Prep Time 30 minutes
Cook Time 30 minutes
Total Time 1 hour
Servings 40 pieces
Calories 100 kcal
Ingredients
For the dough
- 350 g AP flour
- 2 tsp baking powder
- 1 tsp salt
- 115 g butter ice cold and cut into cubes
- 2 large eggs
- 60 ml olive oil
- 2 tbsp cold water
For the filling
- 350 g chestnuts, cooked or roasted or same amount of unsweetened chestnut puree
- 130 g sugar
- 1 tsp vanilla extract
- 3 tbsp rum or 2 plus 1 more tbsp pf espresso
- 1 tbsp espresso
- 1 tbsp cocoa powder, unsweetened
- 1/4 tsp salt
- 1 - 1 1/2 tsp cinnamon
- 130 g dark chocolate, finely chopped or grated
To finish
- powdered sugar
Instructions
- In the bowl of your food processor, combine flour, baking powder and salt and blitz quickly. Add the cubed butter and pulse until coarse crumbs form. In a small bowl, stir together eggs, oil and water and add to the dry mix. Pulse until the dough comes together in clumps. Take out and knead very quickly. Divide the dough into 4 parts, shape it into individual disks, wrap in cling film and let rest in the fridge for about an hour, better for 2. You can prepare the dough 2 days ahead of time.

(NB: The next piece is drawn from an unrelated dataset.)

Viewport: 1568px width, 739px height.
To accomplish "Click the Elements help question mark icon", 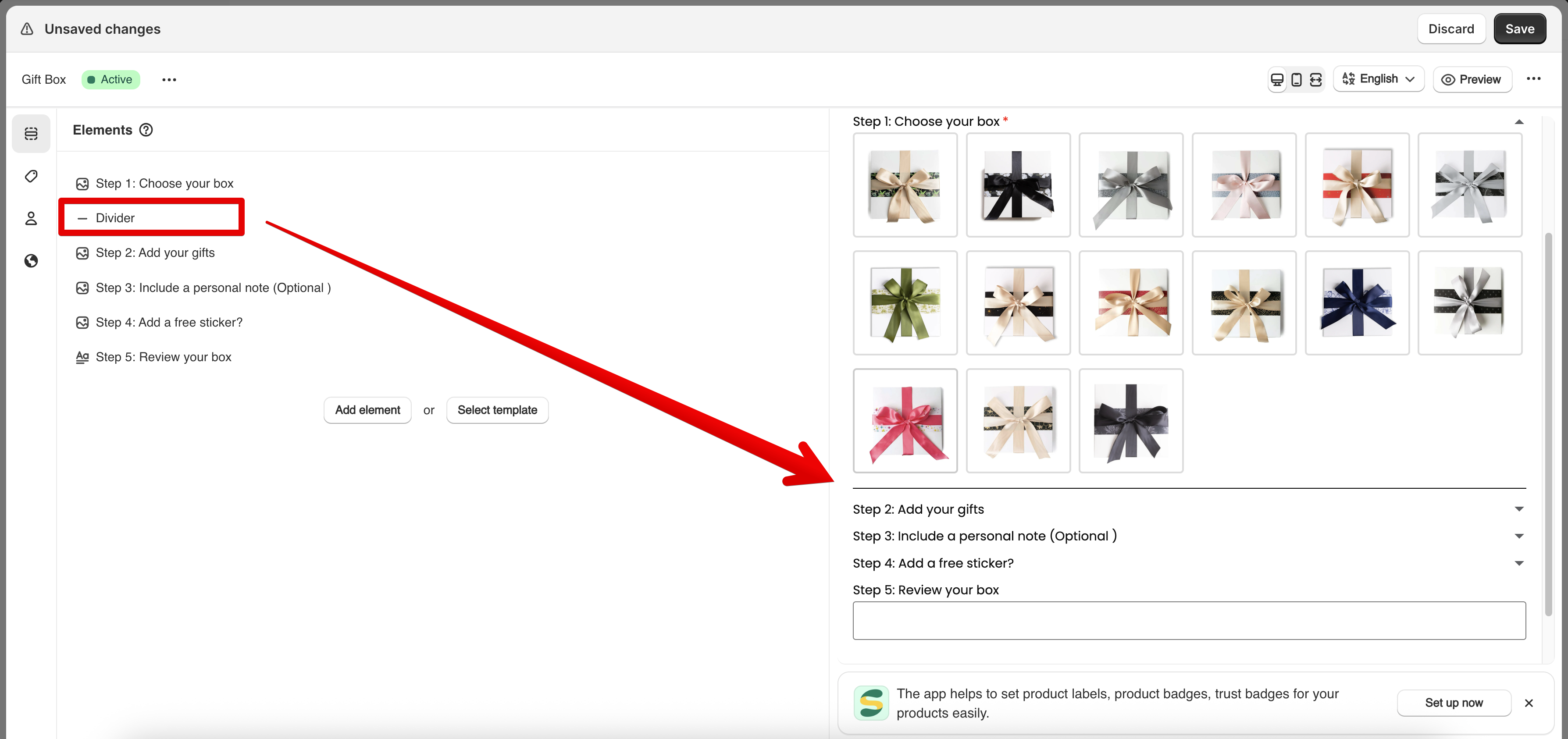I will (x=146, y=130).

- Preheat the oven to 375 F, or 180 C . Line 2 large baking sheets with parchment paper. Let dough sit on the counter for about 5 minutes, so that it is easier to roll. In the meantime, blend all the ingredients except for the chocolate in your food processor until a coarse, thick paste forms. If it is too dry, add some more espresso or rum. It should hold together when squeezed between your fingers. Stir in the chocolate.
- Roll out dough on a lightly floured surface until 3 mm thin.Cut out rounds of about 8 to 10 cm.
- Place about a teaspoon of the filling on the lower half of each round. Moisten the edge of the round with water, then fold the round in half and seal the edges with a fork or your fingers. Place the chestnut cookies on the baking sheets.
- Bake for 15 to 18 minutes or until just starting to brown.Transfer them to a bowl filled with the confectioner's sugar as soon as they come out of the oven. Roll them in the icing sugar and let cool on wire racks. The chestnut cookies should be stored in airtight containers in a cold room. Properly stored, they keep for at least 2 weeks.